Emma Hitt, PhD

May 22, 2012

May 22, 2012 (Florence, Italy) — In patients with Prader-Willi syndrome (PWS), the use of growth hormone can increase the risk for insulin resistance, regardless of body mass index (BMI), according to a prospective 1-year study.

Anders Palmstrøm Jørgensen, MD, from the Department of Endocrinology at the Oslo University Hospital in Norway, and colleagues presented the findings here at the Joint 15th International Congress of Endocrinology and 14th European Congress of Endocrinology.

"There are only a few studies published on this topic, and our results add some new information — normal-weight PWS subjects, not only the obese, develop insulin resistance with growth hormone therapy," Dr. Jørgensen told Medscape Medical News.

According to the researchers, diabetes mellitus is prevalent in adults with PWS, and growth hormone therapy might deteriorate glucose balance.

To investigate this issue, the researchers evaluated the effects of growth hormone over the course of 12 months in 35 patients with PWS, assessing parameters such as body composition, insulin resistance, and BMI.

Average age of the patients was 28.5 years, and PWS was confirmed with genetic testing. Patients with diabetes at baseline were excluded from the study. Of the patients, 14 had a BMI below 25 kg/m², 10 had a BMI from 25 to 30 kg/m², and 11 had a BMI above 30 kg/m².

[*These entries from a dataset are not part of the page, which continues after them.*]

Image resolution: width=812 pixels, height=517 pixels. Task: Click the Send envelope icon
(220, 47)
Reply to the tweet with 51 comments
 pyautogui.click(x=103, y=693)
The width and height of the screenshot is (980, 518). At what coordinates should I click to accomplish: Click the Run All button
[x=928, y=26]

Growth hormone was associated with significant increases in insulin-like growth factor 1 (IGF1), lean mass, 2-hour postprandial glucose, and homeostasis model assessment of insulin resistance (HOMA-IR) (P < .05 for all), and a decrease in fat mass (P < .02).

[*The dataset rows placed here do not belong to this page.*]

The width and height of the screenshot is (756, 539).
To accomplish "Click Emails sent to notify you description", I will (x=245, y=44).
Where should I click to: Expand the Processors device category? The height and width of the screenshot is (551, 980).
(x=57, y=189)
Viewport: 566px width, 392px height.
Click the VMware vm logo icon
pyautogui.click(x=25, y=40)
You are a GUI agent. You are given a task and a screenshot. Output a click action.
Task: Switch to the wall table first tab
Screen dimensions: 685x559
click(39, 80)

Although baseline IGF1 was lower at baseline in patients with the lowest BMI, final mean growth hormone dose and IGF1 levels did not differ among the BMI groups.

"A reduction in fat mass was seen only with [a BMI of 25 to 30 kg/m²]...and HOMA-IR increased in the lowest BMI group only," the researchers note.

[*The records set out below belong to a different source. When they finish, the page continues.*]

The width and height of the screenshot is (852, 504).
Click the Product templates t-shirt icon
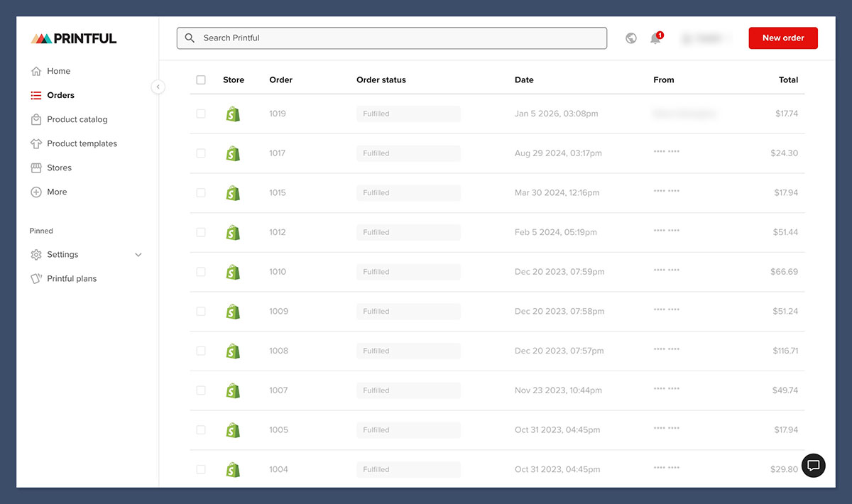36,143
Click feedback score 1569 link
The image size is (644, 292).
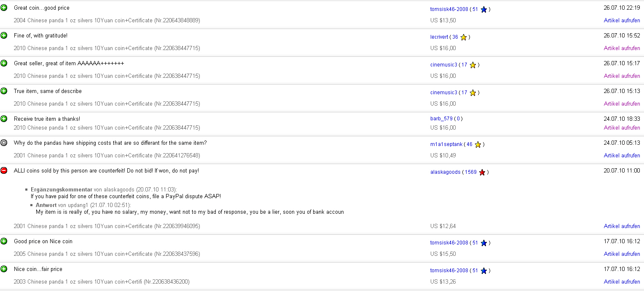471,172
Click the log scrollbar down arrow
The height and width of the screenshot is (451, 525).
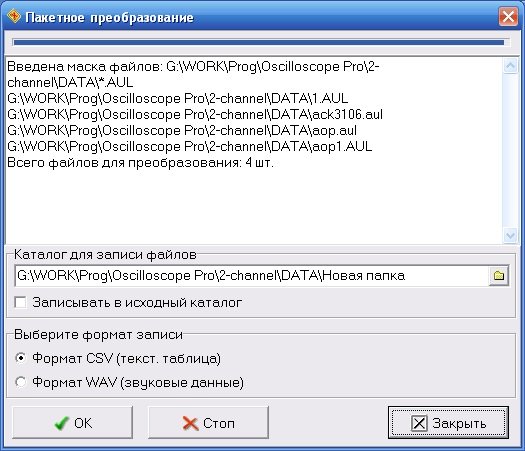510,235
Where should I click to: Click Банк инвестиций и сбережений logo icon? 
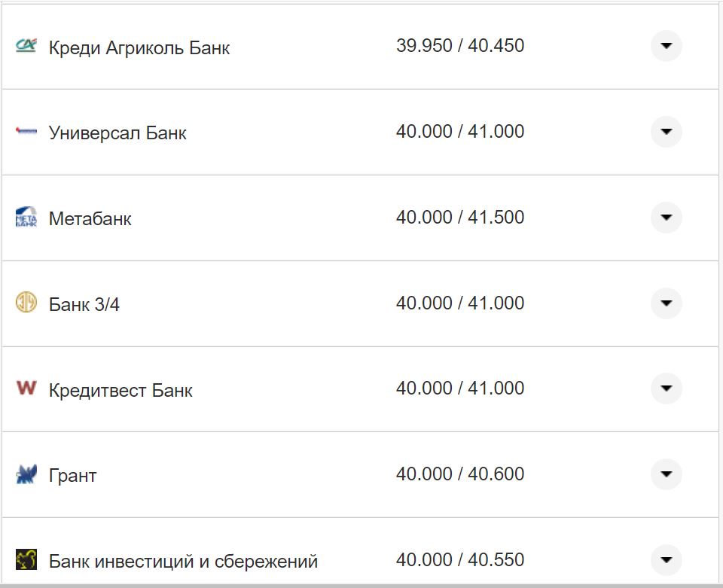pos(26,559)
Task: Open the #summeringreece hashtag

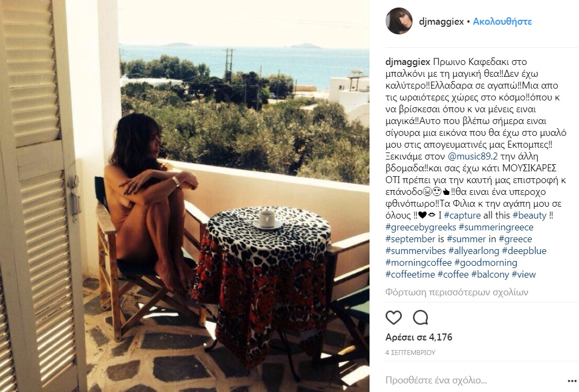Action: tap(496, 227)
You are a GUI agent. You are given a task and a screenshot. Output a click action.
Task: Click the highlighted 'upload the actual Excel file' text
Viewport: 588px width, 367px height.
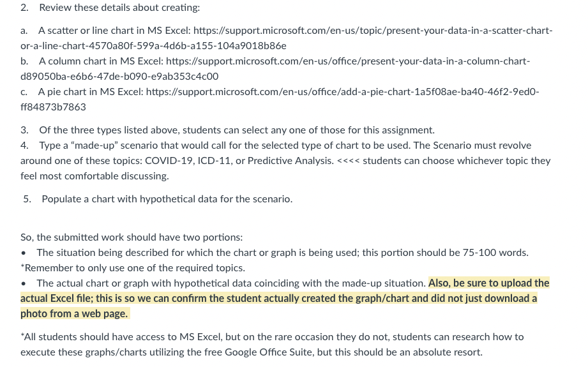coord(285,290)
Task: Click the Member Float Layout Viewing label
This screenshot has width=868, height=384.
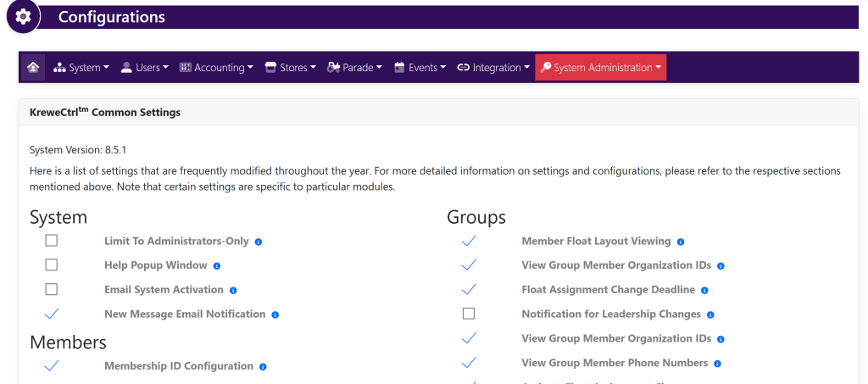Action: [x=596, y=242]
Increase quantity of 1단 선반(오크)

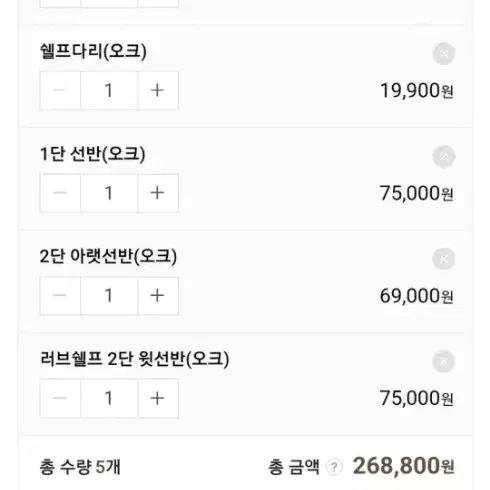(158, 193)
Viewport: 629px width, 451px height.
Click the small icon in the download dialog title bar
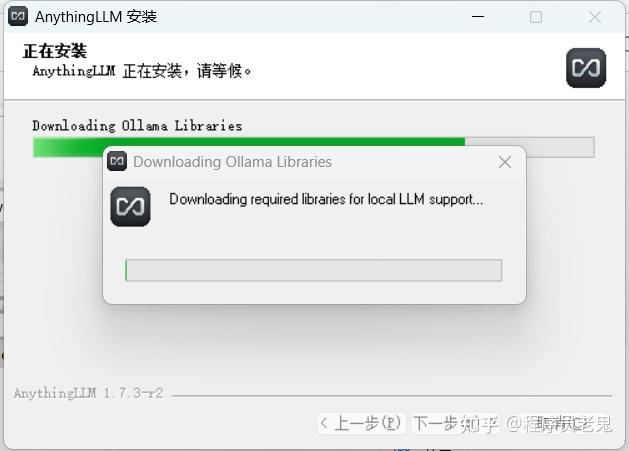tap(117, 161)
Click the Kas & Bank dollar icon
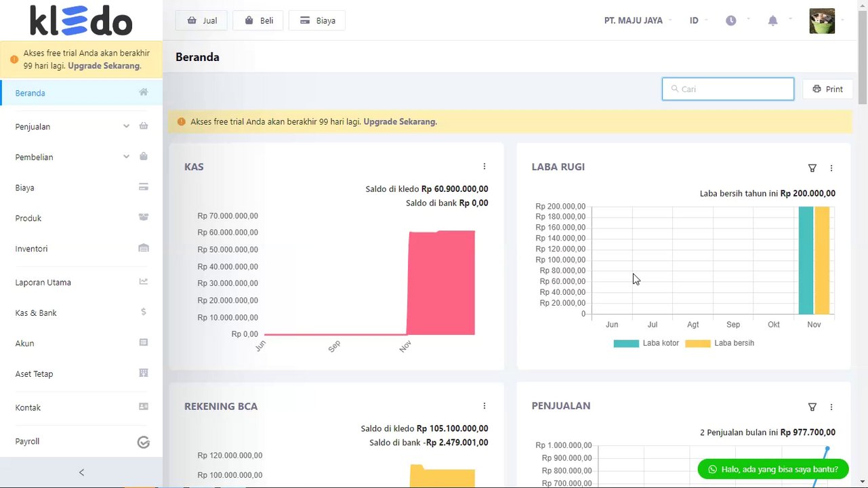This screenshot has height=488, width=868. [x=144, y=312]
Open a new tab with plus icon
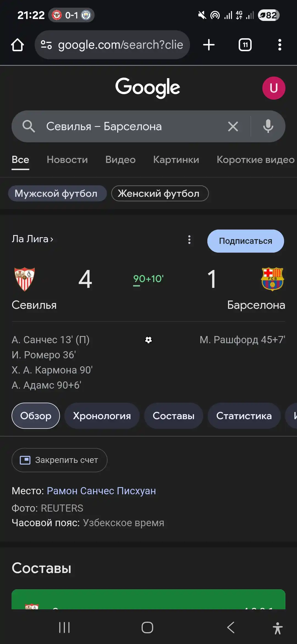This screenshot has width=297, height=644. [209, 45]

According to Dr. Jørgensen, the long-term effects of growth hormone therapy on the prevalence of diabetes in adults with PWS remain to be determined. "Clinicians should be aware of the risk of diabetes when treating adult Prader-Willi subjects," he said.

The biochemical/metabolic disturbance regulated by the genetic defect of PWS remains, regardless of the presence or absence of weight, so the findings are not surprising, said Merlin G. Butler, MD, PhD, clinical geneticist and director, the Division of Research Professor of psychiatry, behavioral sciences, and pediatrics at the Kansas University Medical Center in Kansas City, who was asked to comment on the study.

"In addition, even though the weight of a PWS adult may be normalized, the body composition may continue to be disturbed — that is, the fat/mass ratio is not normalized, compared with controls," he told Medscape Medical News.

However, he pointed out that the findings illustrate that at any particular time in the life of an individual with PWS, "they are at risk of complications or outcomes of treatment in spite of their weight."

"When managing and caring for our patients, we must not lose sight of the diagnosis of PWS, regardless of a patient's weight, and complications and health-related issues related to the diagnosis," he said.

The study was investigator initiated and commercially funded by Novo Nordisk. Dr. Jørgensen and Dr. Butler have disclosed no relevant financial relationships.

Joint 15th International Congress of Endocrinology (ICE) and 14th European Congress of Endocrinology (ECE): Abstract OC1.6. Presented May 7, 2012.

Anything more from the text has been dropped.